**CONSEGNA**
Individua nel materiale che segue tutte le righe in cui compare la parola "beside" e ricopiale.
======== RIGHE MEMORIZZATE ========
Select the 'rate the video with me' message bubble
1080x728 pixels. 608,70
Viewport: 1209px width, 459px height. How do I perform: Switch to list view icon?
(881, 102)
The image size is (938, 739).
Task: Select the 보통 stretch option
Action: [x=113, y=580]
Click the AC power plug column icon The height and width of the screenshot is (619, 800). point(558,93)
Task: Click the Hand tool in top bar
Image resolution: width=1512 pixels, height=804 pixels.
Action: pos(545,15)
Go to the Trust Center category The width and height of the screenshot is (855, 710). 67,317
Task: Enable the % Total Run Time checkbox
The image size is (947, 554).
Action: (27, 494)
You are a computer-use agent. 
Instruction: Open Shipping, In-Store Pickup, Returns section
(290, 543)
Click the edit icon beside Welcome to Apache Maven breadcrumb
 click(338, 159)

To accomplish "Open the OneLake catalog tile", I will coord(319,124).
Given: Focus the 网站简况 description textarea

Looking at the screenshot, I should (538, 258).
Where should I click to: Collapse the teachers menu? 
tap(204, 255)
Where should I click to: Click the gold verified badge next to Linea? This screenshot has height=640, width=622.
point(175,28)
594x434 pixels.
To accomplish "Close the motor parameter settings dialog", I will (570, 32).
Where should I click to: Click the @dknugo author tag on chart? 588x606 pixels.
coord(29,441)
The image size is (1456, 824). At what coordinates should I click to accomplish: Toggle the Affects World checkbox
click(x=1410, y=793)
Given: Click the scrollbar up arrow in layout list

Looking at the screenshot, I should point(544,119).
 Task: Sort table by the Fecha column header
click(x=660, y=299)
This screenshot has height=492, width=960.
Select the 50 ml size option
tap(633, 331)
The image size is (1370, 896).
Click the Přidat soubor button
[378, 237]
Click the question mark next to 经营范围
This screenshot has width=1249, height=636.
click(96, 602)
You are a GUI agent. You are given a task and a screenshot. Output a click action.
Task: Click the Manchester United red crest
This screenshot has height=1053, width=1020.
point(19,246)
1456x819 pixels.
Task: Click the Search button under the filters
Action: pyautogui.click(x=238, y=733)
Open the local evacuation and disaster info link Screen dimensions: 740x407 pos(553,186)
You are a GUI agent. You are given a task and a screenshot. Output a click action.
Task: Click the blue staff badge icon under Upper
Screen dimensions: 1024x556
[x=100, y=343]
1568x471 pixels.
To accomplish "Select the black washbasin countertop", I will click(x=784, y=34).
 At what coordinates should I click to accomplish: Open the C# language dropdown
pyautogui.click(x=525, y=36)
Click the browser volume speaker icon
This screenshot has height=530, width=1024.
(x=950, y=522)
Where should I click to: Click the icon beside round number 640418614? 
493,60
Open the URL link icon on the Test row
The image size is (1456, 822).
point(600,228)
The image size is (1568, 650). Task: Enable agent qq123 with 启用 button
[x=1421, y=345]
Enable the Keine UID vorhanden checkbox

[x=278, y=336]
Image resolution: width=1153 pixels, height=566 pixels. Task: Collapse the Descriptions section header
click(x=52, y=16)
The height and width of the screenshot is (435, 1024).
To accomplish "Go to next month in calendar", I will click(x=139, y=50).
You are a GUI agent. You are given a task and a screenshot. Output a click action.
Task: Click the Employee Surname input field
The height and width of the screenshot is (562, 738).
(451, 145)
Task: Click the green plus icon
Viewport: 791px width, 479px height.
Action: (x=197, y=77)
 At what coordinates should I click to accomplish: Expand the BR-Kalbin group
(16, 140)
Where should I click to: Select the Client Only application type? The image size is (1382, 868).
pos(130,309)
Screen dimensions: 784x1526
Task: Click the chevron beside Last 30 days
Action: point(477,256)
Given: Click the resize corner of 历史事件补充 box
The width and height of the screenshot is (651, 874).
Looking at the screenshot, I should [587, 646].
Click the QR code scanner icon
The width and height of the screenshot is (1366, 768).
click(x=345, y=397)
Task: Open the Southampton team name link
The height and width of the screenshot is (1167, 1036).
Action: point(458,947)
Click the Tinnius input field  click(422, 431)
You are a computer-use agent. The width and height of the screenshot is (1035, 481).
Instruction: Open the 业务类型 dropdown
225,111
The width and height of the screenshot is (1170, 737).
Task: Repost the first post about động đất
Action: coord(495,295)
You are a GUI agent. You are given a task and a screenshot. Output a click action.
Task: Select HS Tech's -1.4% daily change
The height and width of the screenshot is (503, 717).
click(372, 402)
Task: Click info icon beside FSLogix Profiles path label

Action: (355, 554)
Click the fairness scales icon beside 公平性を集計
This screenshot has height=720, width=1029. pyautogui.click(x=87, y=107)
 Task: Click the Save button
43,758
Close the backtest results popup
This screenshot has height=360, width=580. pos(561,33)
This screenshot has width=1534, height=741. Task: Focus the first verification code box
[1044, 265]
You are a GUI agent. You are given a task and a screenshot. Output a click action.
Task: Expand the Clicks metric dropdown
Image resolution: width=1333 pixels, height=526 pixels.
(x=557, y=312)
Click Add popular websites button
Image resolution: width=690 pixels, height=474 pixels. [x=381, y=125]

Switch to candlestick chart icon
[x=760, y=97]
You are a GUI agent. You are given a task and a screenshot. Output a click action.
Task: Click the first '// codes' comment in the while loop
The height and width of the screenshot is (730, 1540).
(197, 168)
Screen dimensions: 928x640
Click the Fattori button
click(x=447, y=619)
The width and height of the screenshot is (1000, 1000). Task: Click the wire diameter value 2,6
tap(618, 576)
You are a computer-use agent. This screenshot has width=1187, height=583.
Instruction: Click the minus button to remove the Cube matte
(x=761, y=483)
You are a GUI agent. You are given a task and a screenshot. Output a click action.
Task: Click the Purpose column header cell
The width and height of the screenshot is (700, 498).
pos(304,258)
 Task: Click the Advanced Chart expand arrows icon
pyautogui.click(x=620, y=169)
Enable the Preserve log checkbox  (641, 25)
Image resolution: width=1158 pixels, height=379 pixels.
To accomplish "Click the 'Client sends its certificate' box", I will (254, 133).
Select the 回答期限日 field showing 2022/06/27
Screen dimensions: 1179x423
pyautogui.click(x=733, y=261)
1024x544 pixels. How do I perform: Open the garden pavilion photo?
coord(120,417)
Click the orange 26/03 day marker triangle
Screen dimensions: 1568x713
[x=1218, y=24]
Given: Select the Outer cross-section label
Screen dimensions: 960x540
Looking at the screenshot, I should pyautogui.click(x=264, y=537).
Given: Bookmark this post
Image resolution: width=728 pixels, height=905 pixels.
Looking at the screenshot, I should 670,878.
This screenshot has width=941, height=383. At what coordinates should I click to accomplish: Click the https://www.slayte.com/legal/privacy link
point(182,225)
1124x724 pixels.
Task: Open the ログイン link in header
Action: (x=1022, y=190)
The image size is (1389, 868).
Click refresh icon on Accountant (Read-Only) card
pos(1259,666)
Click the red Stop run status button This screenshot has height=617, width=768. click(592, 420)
========
**SOLUZIONE PROPOSTA**
Click the edit icon beside Welcome to Apache Maven breadcrumb
Where should I click to: Click the icon beside round number 640418614? 
Task: Click the chevron beside Last 30 days
Task: Click info icon beside FSLogix Profiles path label
Click the fairness scales icon beside 公平性を集計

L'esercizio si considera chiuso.